What is being asked: Your reply is to be the lines below, exactly as written, with images omitted.

Records from a data collection
::::

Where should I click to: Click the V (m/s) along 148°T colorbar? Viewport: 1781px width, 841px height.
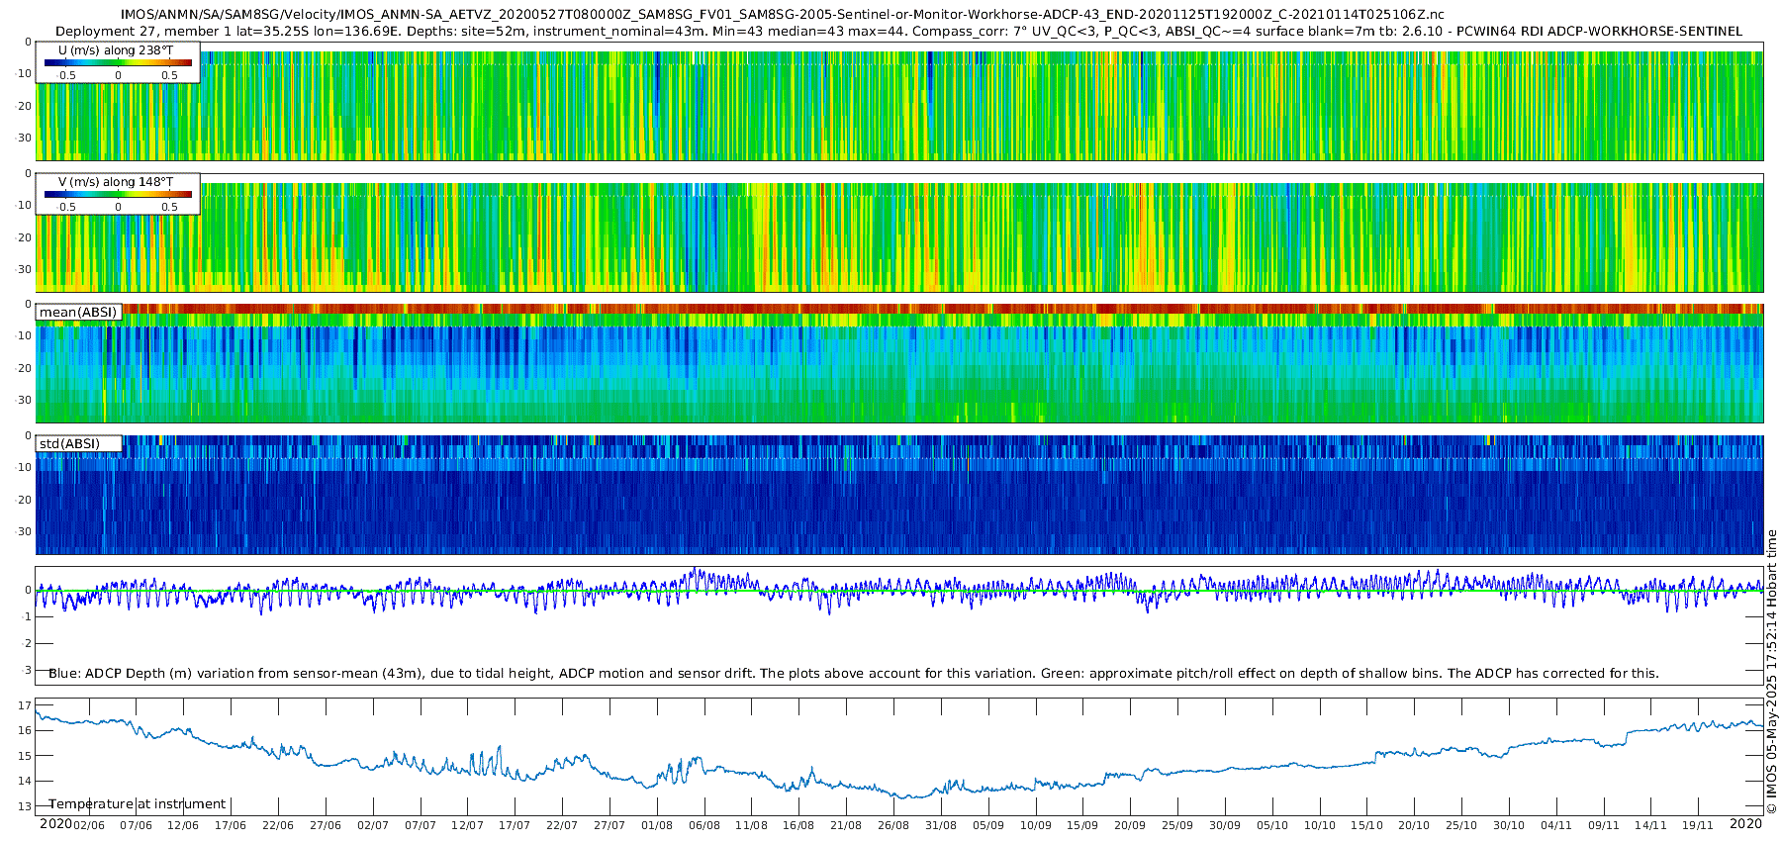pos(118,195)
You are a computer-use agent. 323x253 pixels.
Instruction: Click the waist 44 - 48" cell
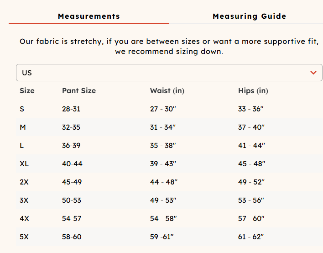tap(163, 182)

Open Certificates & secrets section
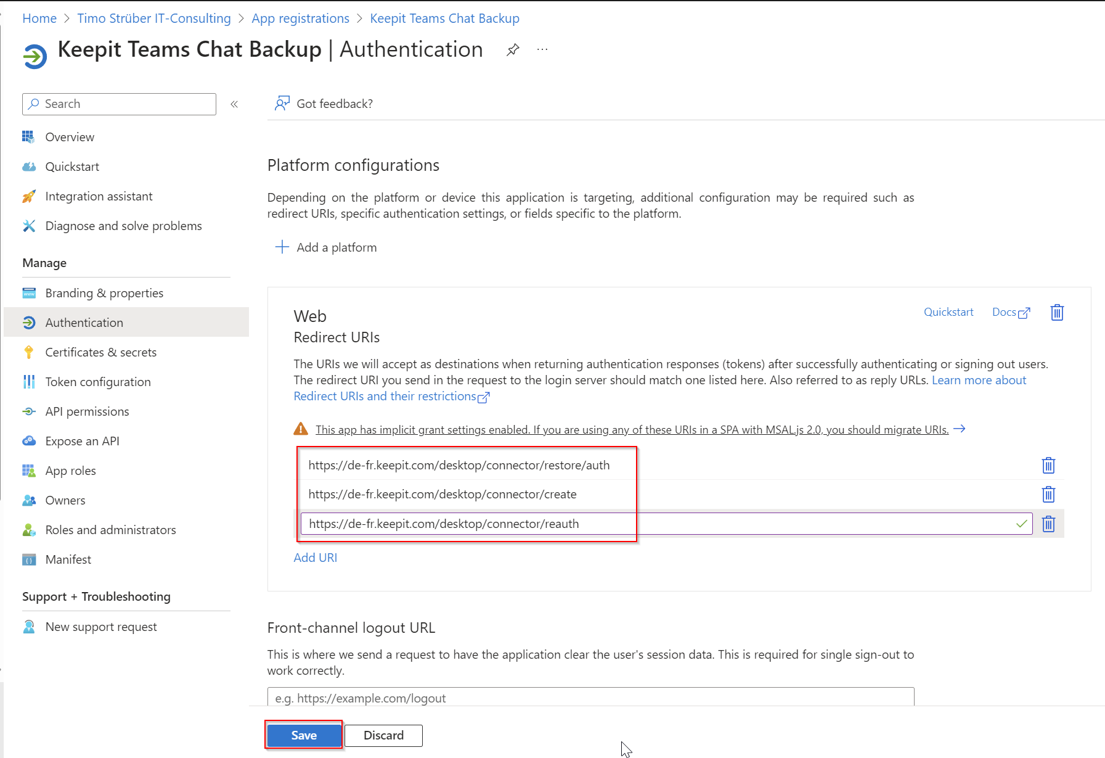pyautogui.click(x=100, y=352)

::::

Output below:
Where should I click to: Click the V (m/s) along 148°T colorbar? Viewport: 1781px width, 841px height.
pos(118,195)
You are a computer-use agent. 323x253 pixels.
Instruction: Click the waist 44 - 48" cell
tap(163, 182)

Open Certificates & secrets section
pyautogui.click(x=100, y=352)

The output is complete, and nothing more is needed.